Year:  2017

Director:  Donna McRae

Rated:  NA

Release:  November 25, 2017

Distributor: Monster Fest

Running time: 80 minutes

Worth: $15.50
FilmInk rates movies out of $20 — the score indicates the amount we believe a ticket to the movie to be worth

Cast:
Adele Perovic, John Brumpton, Jane Clifton

Intro:
... a slow burner of a tale that doesn’t feel rushed to get to where it’s going.

In the second feature from filmmaker Donna McRae (Johnny Ghost), Lucy, a young woman played by Adele Perovic, spends time roaming through the woodlands, her red jacket in sharp contrast to the greenery that surrounds her. It would be a postcard moment of peace and harmony, if it weren’t for the isolation that underscores this scene and several others. Lucy is in hiding, sheltered in a cottage set up by her sister. And whilst she waits it out till she can go back home, an unseen presence within the cottage is trying to reach out to her.

 

Ostensibly a gothic-tinged Aussie ghost story, Lost Gully Road’s simple premise is one from which the director, along with her co-writer Michael Vale, manage to explore a less supernatural societal issue; attitudes towards women. It’s not just the presence that haunts Lucy which appears to have unclear boundaries of acceptable behaviour. From the minute Lucy arrives at her temporary home, she comes under scrutiny from those she meets; particularly the local shopkeeper Brian (John Brumpton), who makes a simple transaction into something more salacious. Much is made of Lucy’s mental health and whether what’s happening to her is part of that illness. Rather craftily, by doing so, the film makes the audience complicit to some extent in Lucy’s treatment by making them question what’s truly happening to her.

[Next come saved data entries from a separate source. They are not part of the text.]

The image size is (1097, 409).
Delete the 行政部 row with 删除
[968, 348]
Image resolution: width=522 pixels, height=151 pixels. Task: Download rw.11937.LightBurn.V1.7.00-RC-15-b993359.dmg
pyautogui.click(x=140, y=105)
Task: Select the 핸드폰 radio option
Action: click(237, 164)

All of the above gestates in a slow burner of a tale that doesn’t feel rushed to get to where it’s going. Some may find the pace too languid for their tastes when it comes to things that go bump in the night. However, spending so much time with Lucy as her days of isolation blur into one, gives the film a dark brooding sense of fear. Like the everyday micro-aggressions that can wear out a person, it’s not Lost Gully Road’s shocking and brutal ending that does the most damage, it’s being witness to the small things that led us there.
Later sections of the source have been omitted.